The unconscionable veto is certain to cost the lives of vulnerable nursing home residents throughout California. While residents’ lives depend on power to keep temperatures safe and operate life sustaining equipment, the facilities they live in are increasingly subjected to prolonged blackouts caused by public safety power shutoffs. Over 100 California skilled nursing facilities lost power last year during PG&E’s badly mismanaged blackouts.

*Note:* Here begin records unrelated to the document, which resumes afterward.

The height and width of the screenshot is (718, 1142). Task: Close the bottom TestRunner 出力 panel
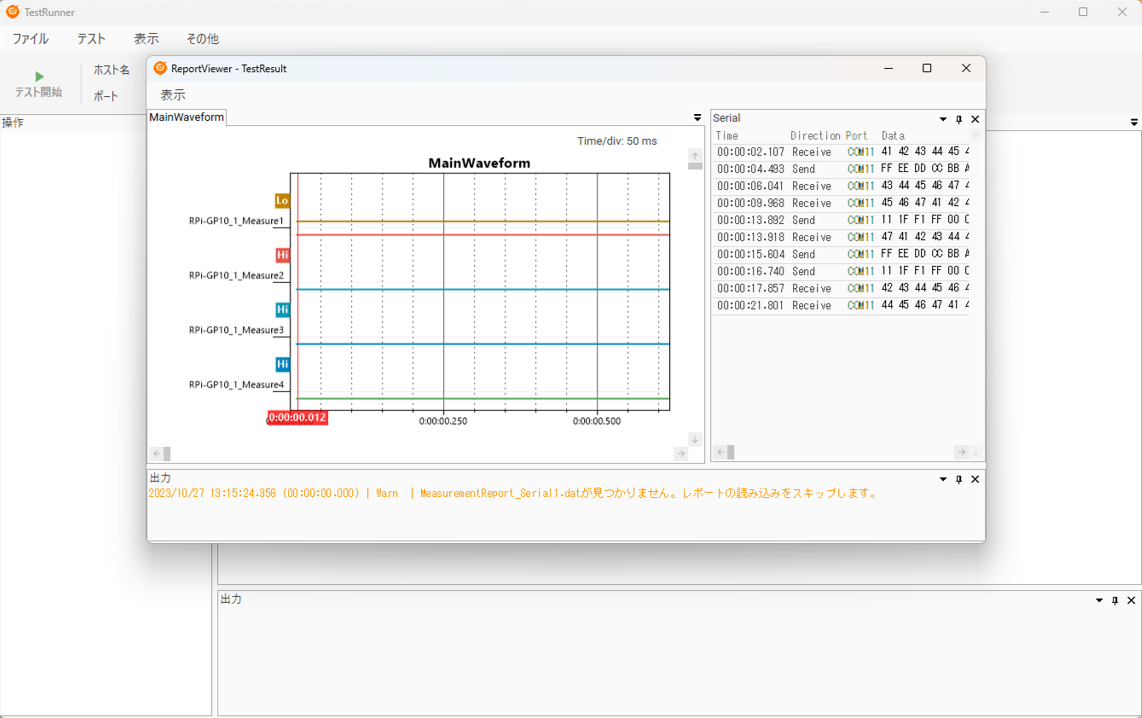1131,600
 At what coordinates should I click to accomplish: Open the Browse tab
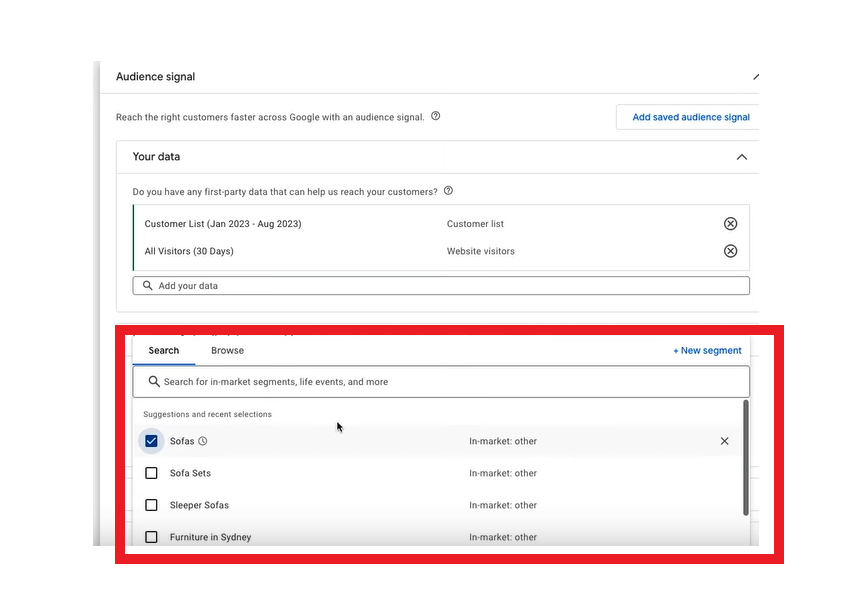[227, 351]
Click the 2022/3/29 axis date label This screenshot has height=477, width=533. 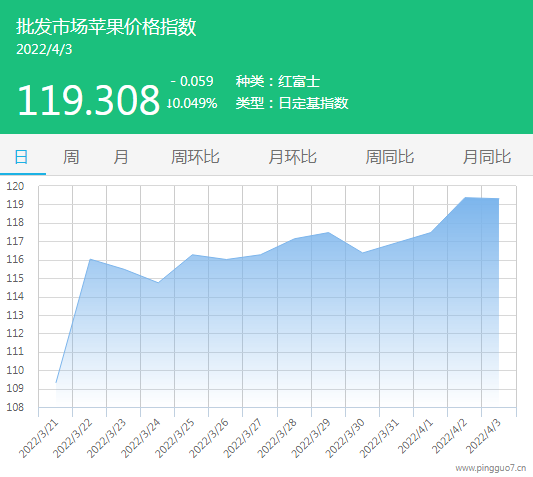point(311,439)
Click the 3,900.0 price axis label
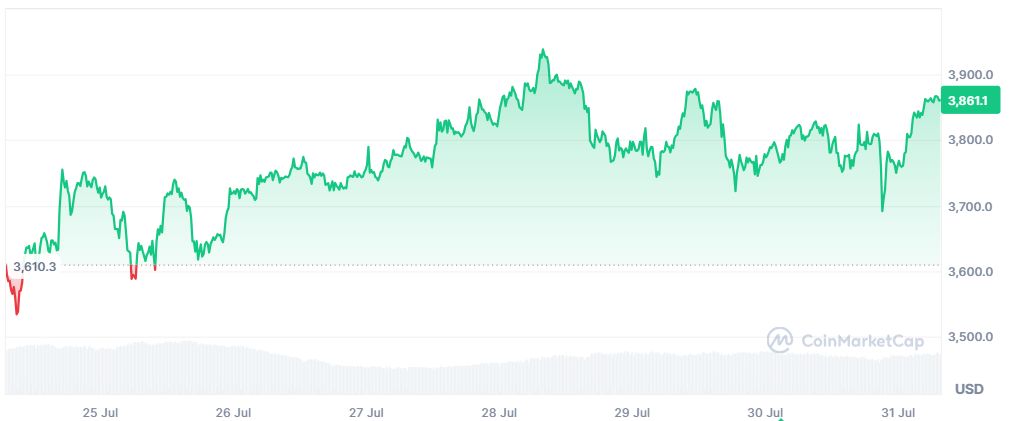1015x421 pixels. point(970,75)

Senator Jackson’s bill – The Nursing Home Resident Safety Act – had near unanimous, bipartisan support in the Legislature and was a priority measure for the Senate Wildfire Working Group. SB 1207 was co-sponsored by CANHR and Long Term Care Ombudsman Services of San Luis Obispo County and supported by many advocacy, human service and governmental organizations.
The Governor’s veto comes at a time of severe danger for California nursing home residents. Nearly 5,000 residents have died due to COVID-19 during the pandemic. Those who survived may now face exposure to the virus and transfer trauma during life threatening evacuations from facilities that failed to arrange for sufficient backup power. A new wave of blackouts took place this month as California was ravaged by extreme weather and fire storms. On the same day Governor Newsom vetoed SB 1207, PG&E issued an alert that it was preparing to turn off power to nearly 100,000 customers in fifteen counties due to adverse weather reports.
The bill sought to codify federal standards on backup power that California skilled nursing facilities have widely ignored and that the California Department of Public Health has willfully failed to enforce. Their failures are documented in a scathing November 19, 2019 report by the federal HHS Office of Inspector General: California Should Improve Its Oversight of Selected Nursing Homes’ Compliance with Federal Requirements for Life Safety and Emergency Preparedness.
In addition to saving lives, SB 1207 would have saved state costs by avoiding emergency relocation and sheltering costs for the very large numbers of residents who might otherwise be evacuated during a prolonged outage. It would also have saved the costs of emergency and ongoing medical care caused by extreme heat, disruption of life support and other threats to resident health during blackouts. The bill imposed no new costs because it required nursing homes to meet existing federal standards on backup power.
The California nursing home industry is the only opponent to SB 1207. In helping to kill the bill, it once again demonstrated its contempt for the lives of people living in its facilities.
Having abandoned the federal standards on backup power for skilled nursing facilities, the California Department of Public Health is only enforcing an antiquated state regulation that requires backup power for just six hours for exceedingly limited functions.
“It is beyond our comprehension how the Governor could veto this vital bill in the midst of the pandemic and the worst wildfire season in California’s history,” said Pat McGinnis, CANHR’s Executive Director. “Residents desperately need him to help protect their lives right now, not the financial interests of nursing home lobbyists.”
Echoing the specious claims of nursing home lobbyists, the Governor’s veto message states that the federal standards SB 1207 would adopt are “unclear.” What is clear is that the California Department of Public Health remains firmly in the grip of the nursing home industry it is supposed to regulate.